Office design and ways of working evolve continuously and it can be a full-time job keeping pace with new ways to inspire, motivate and retain staff. Knowing what will work for your business stems from understanding how your teams work. Efficiency drives have led to more firms embracing hot desking and agile working.
In other words, could the majority of the team work open plan provided there are designated quiet rooms, touchdown spaces and case rooms? Kennedy’s have put this into practice with fee earners in their own open plan area communicating with support staff via individual hi-tech IT systems. The space is adaptable, allowing for partitions to be created or removed easily.
Incorporating breakout spaces within your workplace design can enhance collaboration and teamwork by allow opportunities for socialising and ideas sharing. Café style teapoints and informal meeting areas can provide just the right amount of ‘homely’ without compromising your brand in the face of clients.
Once you know what you need, you can explore how to deliver it. There are two main routes: traditional delivery and ‘design and build’, otherwise known as ‘D&B’.
The traditional approach involves appointing an architectural practice or design consultancy as well as an interior designer, project manager, cost consultant, mechanical and electrical consultant(s), IT consultant and furniture specialist etc. You directly set and manage the design and the budget parameters.

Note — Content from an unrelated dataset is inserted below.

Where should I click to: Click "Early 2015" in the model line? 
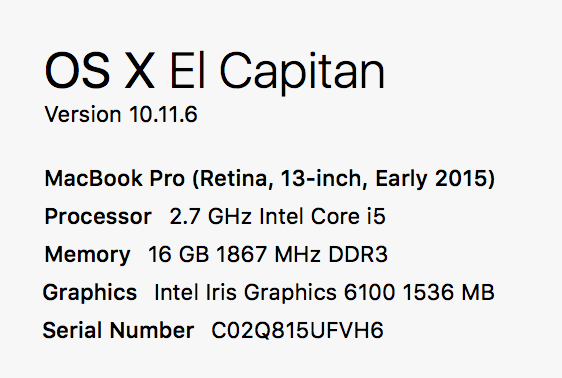pyautogui.click(x=432, y=178)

Contractors and sub-contractors then bid to deliver the project, and you need to beware of ‘unrealistically low’ bids as this will impact on quality.
Projects procured through a traditional process have a tendency towards escalating budgets as anything outside the tender specification is chargeable. Delivery times can also be uncertain, especially if the specification changes, and are usually longer.

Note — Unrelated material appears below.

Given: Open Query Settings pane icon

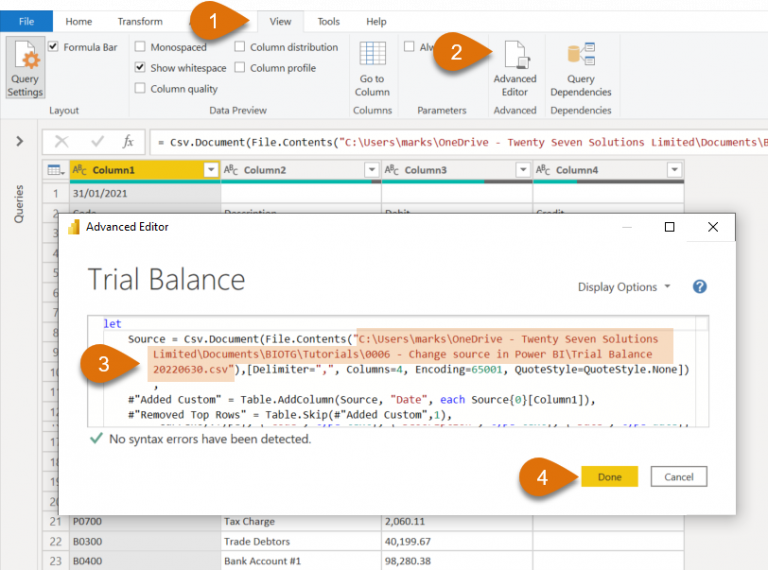Looking at the screenshot, I should point(25,65).
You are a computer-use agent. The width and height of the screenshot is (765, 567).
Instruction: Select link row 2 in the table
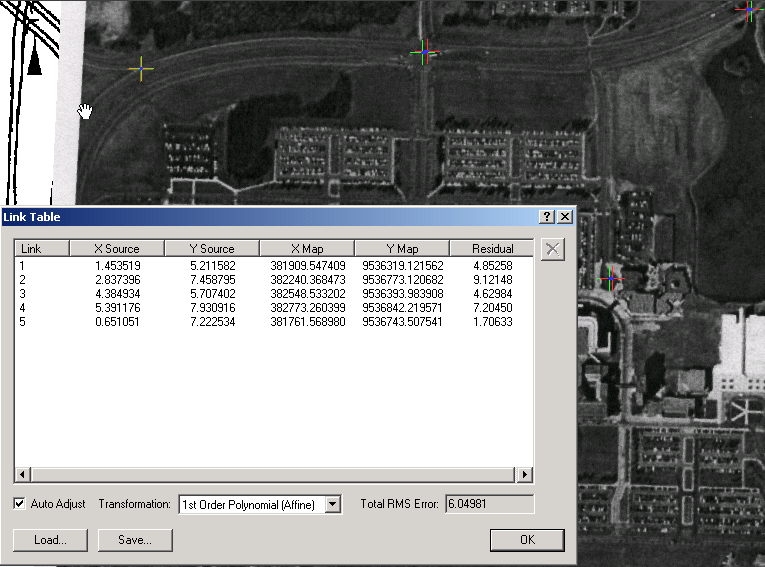pos(270,280)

The D&B model offers clients a turnkey solution with design, specification, consultancy, project management and construction services under one roof. Industry research shows approximately 85% of interior fit out projects with a value lower than £5,000,000 are procured via this model.
The main advantage is that it delivers 100% cost certainty as the client and contractor share the risk. It also creates a single point of contact and accountability – i.e. the contractor is responsible for the entire project. D&B is a scalable procurement model, from projects of 1,500 sq ft up to 70,000sqft – and sometimes beyond. Another benefit of D&B is that it is time efficient and lends itself well to roll-outs, great for law firms with multiple offices in the UK or internationally.

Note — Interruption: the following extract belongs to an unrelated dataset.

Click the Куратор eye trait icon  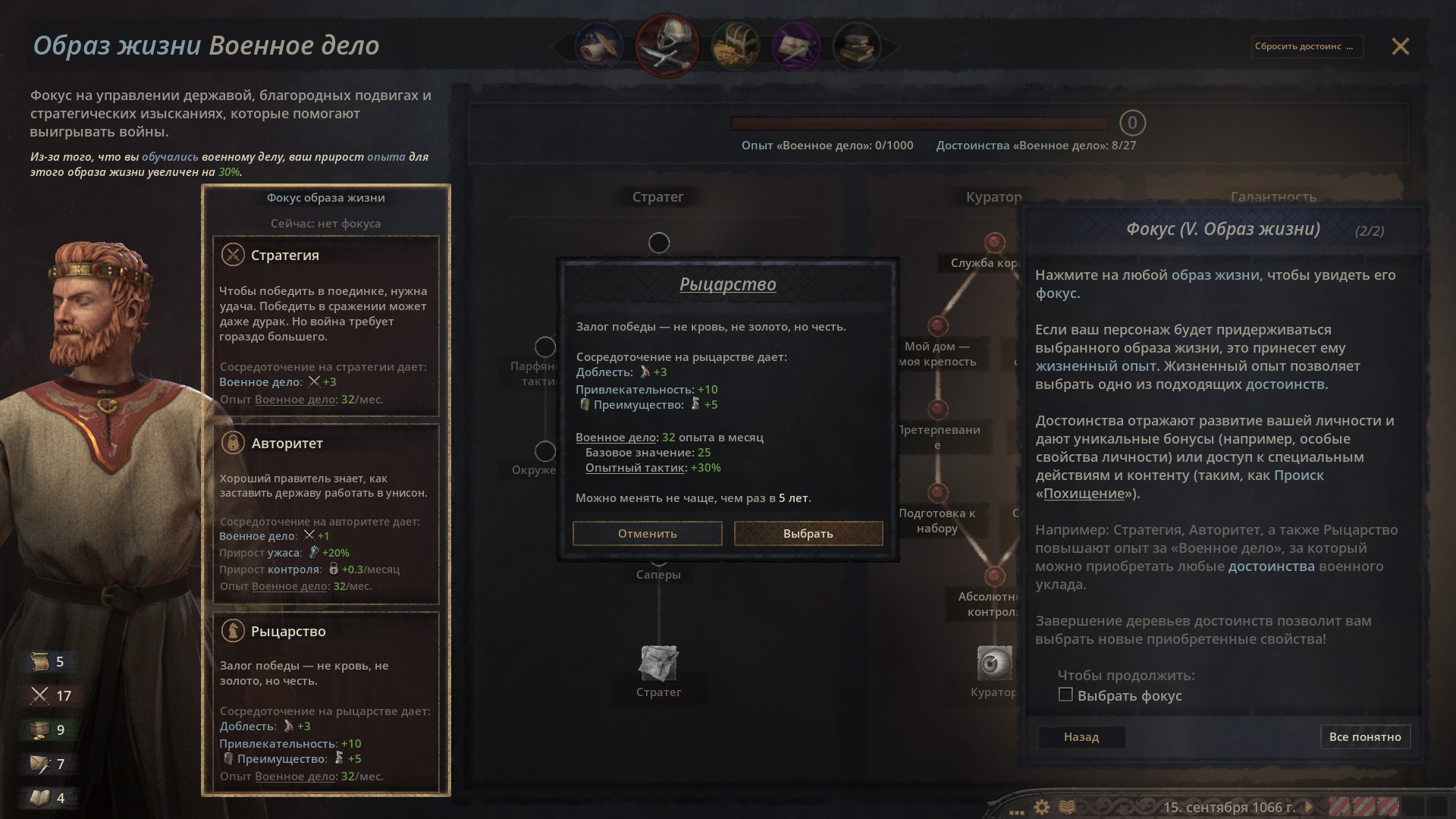point(994,664)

Whichever procurement route you choose, your budget depends on what you can realistically afford. It’s worth exploring whether there is room for negotiation on the lease terms or any financing options available, such as loans, leasing or hire purchase. There are tax breaks from the Inland Revenue and capital allowances and with the right advice, up to 70% of relocation/refurbishment could be eligible for some form of tax relief.
However, what you spend also depends on the project. Office fit outs vary, from cosmetic work to structural changes. That said, based on our extensive experience working on legal sector projects for Kennedys, SeyFarth Shaw, Edwards Wildman and Waltons and Morse, we advise clients to set aside a similar amount to one year’s rent (i.e £55 per sq ft or £75 per sq ft with a lower limit of circa £35 per sq ft due to the cellular nature of construction).
Most importantly your fit out budget should be comprehensive, incorporating at least the following: fit out/refurbishment costs; IT infrastructure, as well as hardware, software and support; relocation to a new telephone system, installation and training; and furniture. We also recommend a contingency budget of between 5% and 10% of the project total, just in case.